BEING FRIENDS WITH BOYS IS HERE!!!
A white decorative swirl on a transparent background.

My fourth novel, BEING FRIENDS WITH BOYS, is finally released to the world. So first, to celebrate, here’s the amazing video done by my friend Lily Jurskis:

https://youtube.com/watch?v=Pg5m0gMiDwg%3Ffs%3D1%26feature%3Doembed

Second, a lot of people have been asking me –because of the title of the book– whether or not boys and girls can be “just friends.” Here’s what one of my favorite movies ever, “When Harry Met Sally,” has to say about that topic:

https://youtube.com/watch?v=KAiH5ed1o1Q%3Ffs%3D1%26feature%3Doembed

Pretty grim, eh?
Well, I happen to be friends with a lot of fantastic boys/men, and so I asked a couple of them what THEY thought. Here’s what they had to say:

What a sad thought that anyone would eliminate half of all human beings as potential friends! Finding those special people in the world who you really get and who really get you, those people who love who you are and help you become more… it’s such a rare and precious thing. Why would anyone make the search for friends twice as hard by eliminating half of all possibilities? I have close friends who are men and close friends who are women. Each one is vital to me in her or his own way. Ask me to give up even one of them, and you’re in for a fight. Give up half of them based on their gender? Not a chance! –Tom Bell, friends with me since 1996

Hmm. Why not?

Friendships develop organically, and guys & girls are just very different… err… organs? That’s an awkward analogy, but girl & guy friends serve different functions in life. (My life, at least.) They’re all still really important.

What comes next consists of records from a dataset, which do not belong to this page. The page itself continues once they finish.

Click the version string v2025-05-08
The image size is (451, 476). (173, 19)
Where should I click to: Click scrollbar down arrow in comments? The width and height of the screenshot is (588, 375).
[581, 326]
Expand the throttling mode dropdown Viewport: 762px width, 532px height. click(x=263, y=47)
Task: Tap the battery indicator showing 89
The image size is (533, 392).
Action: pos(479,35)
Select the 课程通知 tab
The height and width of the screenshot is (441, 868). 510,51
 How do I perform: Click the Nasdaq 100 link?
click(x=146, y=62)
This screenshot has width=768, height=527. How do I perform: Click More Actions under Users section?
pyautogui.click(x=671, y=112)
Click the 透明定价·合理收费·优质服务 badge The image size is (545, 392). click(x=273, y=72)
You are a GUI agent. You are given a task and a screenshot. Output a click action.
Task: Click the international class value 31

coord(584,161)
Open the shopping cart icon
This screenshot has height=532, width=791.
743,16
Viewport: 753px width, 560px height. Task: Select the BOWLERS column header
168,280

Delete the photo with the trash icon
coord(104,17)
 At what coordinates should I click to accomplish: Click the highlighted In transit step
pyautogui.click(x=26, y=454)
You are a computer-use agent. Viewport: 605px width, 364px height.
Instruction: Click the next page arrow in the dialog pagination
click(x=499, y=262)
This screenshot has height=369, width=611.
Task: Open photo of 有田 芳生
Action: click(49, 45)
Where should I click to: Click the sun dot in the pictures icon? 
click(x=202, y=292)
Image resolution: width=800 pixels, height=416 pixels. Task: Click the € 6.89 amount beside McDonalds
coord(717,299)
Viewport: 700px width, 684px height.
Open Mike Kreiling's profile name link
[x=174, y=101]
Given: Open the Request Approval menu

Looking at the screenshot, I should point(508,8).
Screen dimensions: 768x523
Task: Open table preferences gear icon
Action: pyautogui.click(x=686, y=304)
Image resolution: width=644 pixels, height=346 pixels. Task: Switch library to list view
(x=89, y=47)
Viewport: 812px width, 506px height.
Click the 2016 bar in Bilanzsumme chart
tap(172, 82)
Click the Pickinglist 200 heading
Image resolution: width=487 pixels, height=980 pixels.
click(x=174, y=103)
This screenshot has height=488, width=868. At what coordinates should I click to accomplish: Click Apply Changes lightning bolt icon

Most of my friends are guys.  I connect with guys over shared interests and hobbies in a way that I don’t with girls. Professionally as well. I hang out with guys to collaborate or to just kick around. These friendships are  largely simple, casual, and spontaneous. My friendships with girls are quite different, and I hadn’t really given it much thought before now. They are  mostly long-distance, long-term connections to people that I believe know me very well. Phone lines can lay dormant for a long time but conversations can pick up where they left off with very little pretense or formality. I think girls are able to view friendship with a long-view that guys aren’t privy to.

So, yes, absolutely guys and girls can be friends!
Josh Siegel, friends with me since 2001 

So, what do *I* think?
I think that yes, absolutely, guys and girls can be friends. I think they can be friends for a really long time, and on levels just as deep and complex as with folks of the same gender.

However.

That doesn’t mean that the romance thing doesn’t ever come into the equation. (And, yes, the gay/straight element –and the one-of-you-has-a-significant-other thing– can both make things more simple, and also not.) As I hope I show in Being Friends With Boys, sometimes these things can get complicated.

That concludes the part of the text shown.